Answer these questions using the passage about the barber Conley.
(a) What is the title of the Snoop Dogg album being recorded when Conley groomed him?
(b) On what date did Conley's mother pass away?
(c) What is the name of the fourth grader in The Bullheaded Bully?

▶ **Document passage**:
● ● ● ● ● ● ●

He says, “I want people to feel comfortable here. I want the kids to see that life will put challenges in front of you, but it’s how you respond to those challenges.”

The year prior to opening his barbershop, Conley had the opportunity to groom Snoop Dogg when the rapper was recording his 16th studio album, Bible of Love. The album was a collaboration with some of gospels’ biggest voices so Snoop’s evangelist mother could finally listen to her son’s music. Conley says, “Actually, our very first meeting was years back when I was in Japan at his concert, we almost got in a fight. This time around, we had better heads and we got along well.”   

The two West Coast OGs also bonded with their shared grief. Conley’s mother passed away on February 11, 2020, bringing his six years as a round the clock caretaker to an end. In addition to cutting Snoop’s hair, Conley also took care of Snoop’s mother, Beverly Green-Broadus’s, coif. In October of 2021, Snoop’s mother passed away. Devastated, Snoop asked Conley how it felt to grieve.

Conley shares, “Being a barber, I’m fortunate to have great relationships. Sometimes you talk, sometimes you just need to listen and be there as a fellow human being.” 

An Author Is Born

Aside from being the owner of Barberism the Shoppe, family man, educator for Andis and celebrity barber, Conley is also an author. He penned two children's books to help encourage youths. 


My Dad Is Just a Barber follows the journey of Donnie as he learns how to navigate through his feelings and dealing with low self-esteem and self-doubt. His father is the local barber who provides life wisdom along with impeccable grooming. The story enforces the role of barbers and barbershops to a community. 


The Bullheaded Bully sees the transition of fourth grader Billy, who has troubling and bullying behaviors. With the guidance and empathy from his teacher and classmates, Billy grows into a kind and well-liked young man. The story provides helpfuls skills and tools to handle similar situations. 

His barbering skills will take Conley to Super Bowl 56, when Snoop Dogg is slated to be in the half time show at SoFi Stadium in Los Angeles February 13, 2022.

● ● ● ● ● ● ●

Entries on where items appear
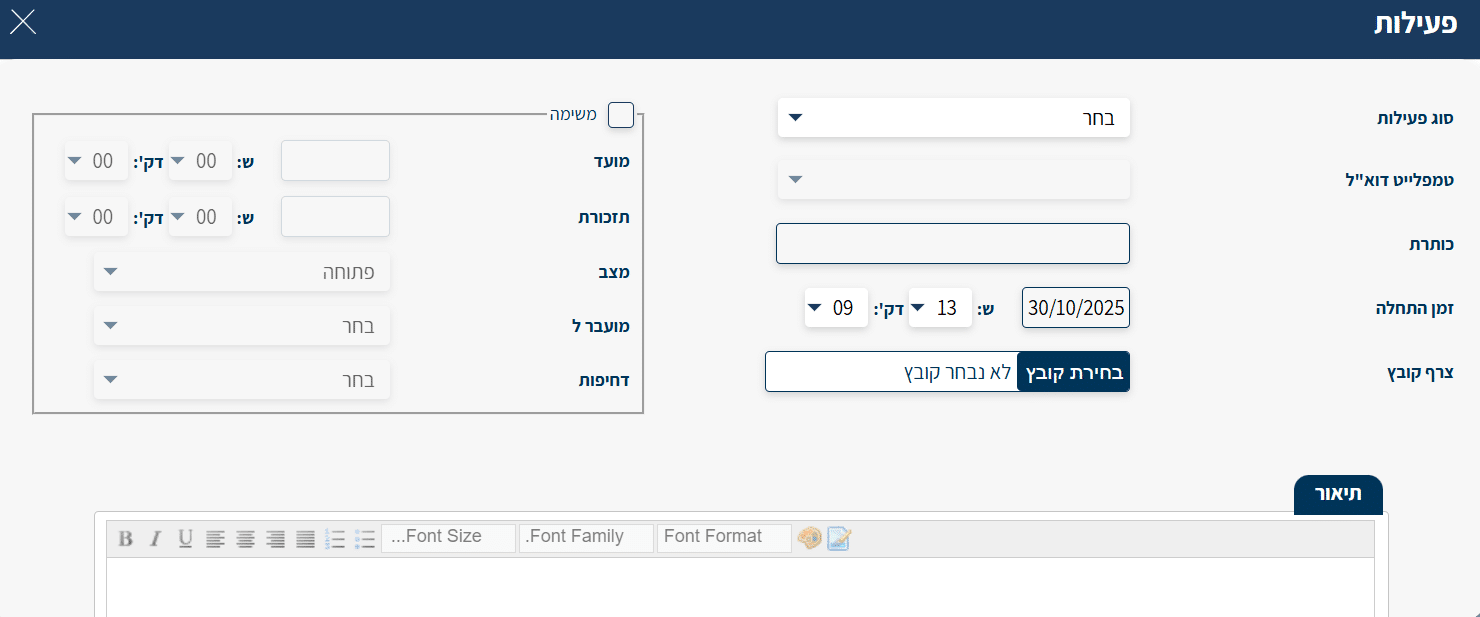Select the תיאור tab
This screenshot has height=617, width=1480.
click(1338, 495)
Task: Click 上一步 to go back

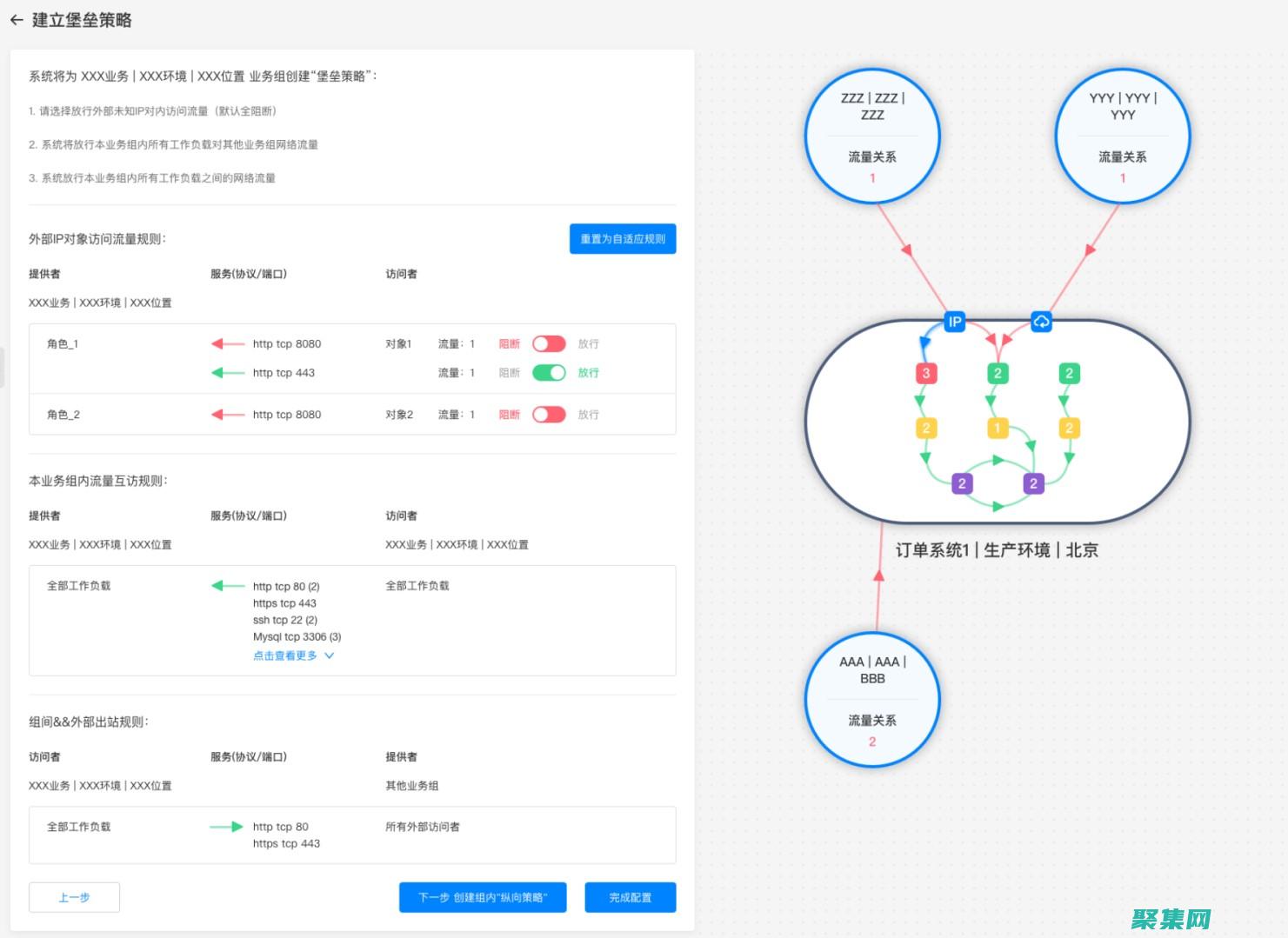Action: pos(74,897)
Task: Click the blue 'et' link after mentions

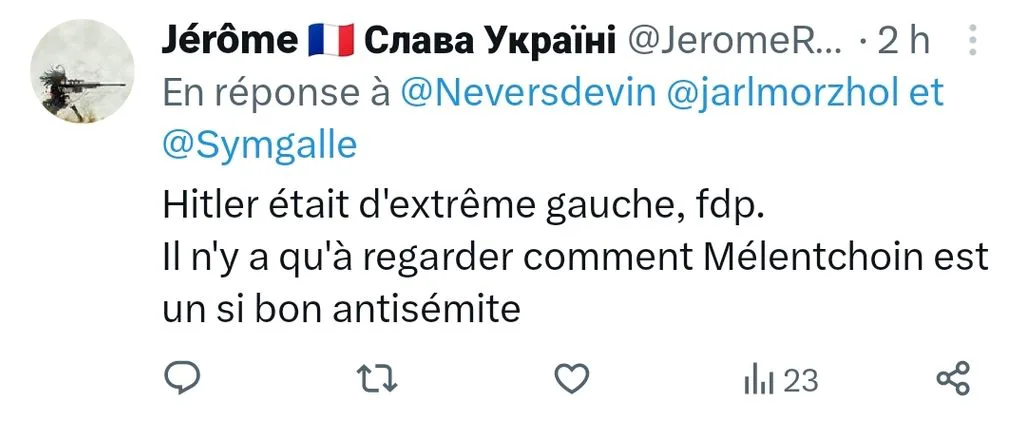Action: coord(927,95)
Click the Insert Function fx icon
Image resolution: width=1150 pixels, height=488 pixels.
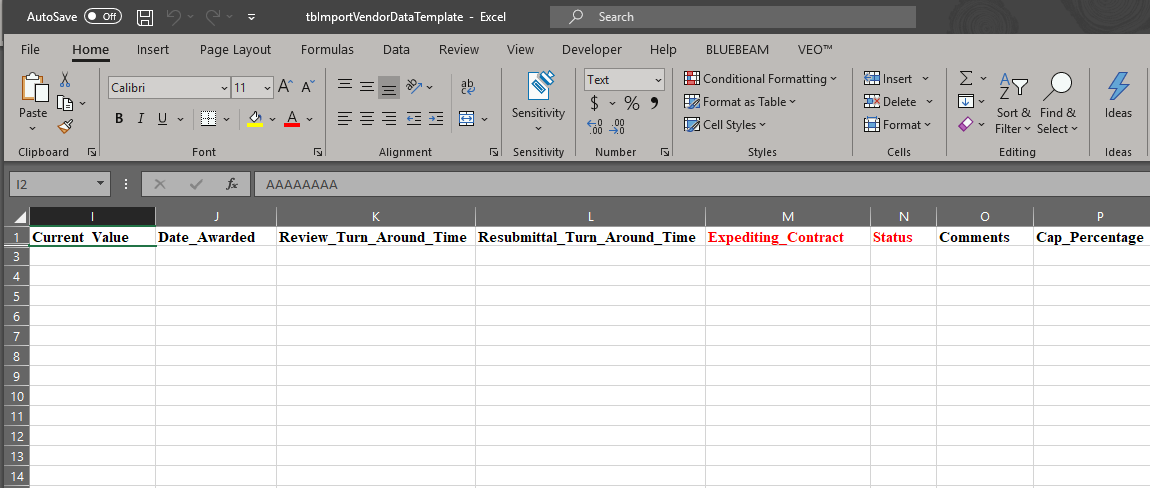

● ● ● ● ● ● ●

▶ **Exercise result**:
(a) Bible of Love
(b) February 11, 2020
(c) Billy